**Objective 1:**
From the trade war article below, quote the stretch from "Donald Trump’s trade" through "US agricultural products." word for word.
**Objective 2:**
According to the trade war article below, what is the current price of a ton of soybean exports to China?

**Text excerpt:**
——

Donald Trump's trade war with China already hurting American farmers

Donald Trump’s trade war is already hitting one of his core domestic constituencies.

After the US president announced plans in March for $60bn (£44bn) of tariffs on Chinese imports, Beijing issued a counter-threat of swingeing levies on imports of US agricultural products.

Those Chinese tariffs have not yet been formally implemented, but the US agribusiness Bunge said on Wednesday that US shipments of soybeans had already been effectively halted anyway.

“Nobody’s willing to take the risk of committing to US soybeans to China in the current context, knowing that there could be a $100 penalty from one day to the other, and no way of managing that risk,” said Bunge’s CEO, Soren Schroder said in an interview .

The current price of a ton of soybeans exports to China is $420. China’s threat of a retaliatory tariff of 25 per cent on US produce would translate into roughly a $100 penalty.

The claim that the trade is drying up is backed by official US trade figures, which show soybean sales to China over the last month down 10 per cent from on a year earlier.

In the two weeks to 19 April, China cancelled a net 62,690 metric tons of US soybean purchases according to Bloomberg.

Mr Schroder added that other soybean exporters, such as Brazil and Canada, have been ramping up their China sales as the US supply contracts.

“They’re buying beans in Canada, in Brazil, mostly Brazil, but very deliberately not buying anything from the US,” he said.

——

**Supplied data:**

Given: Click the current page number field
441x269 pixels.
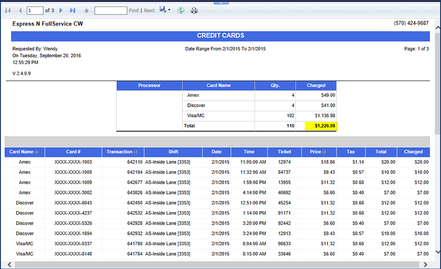Looking at the screenshot, I should tap(35, 11).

——

**Right answer 1:**
Donald Trump’s trade war is already hitting one of his core domestic constituencies.

After the US president announced plans in March for $60bn (£44bn) of tariffs on Chinese imports, Beijing issued a counter-threat of swingeing levies on imports of US agricultural products.

**Right answer 2:**
$420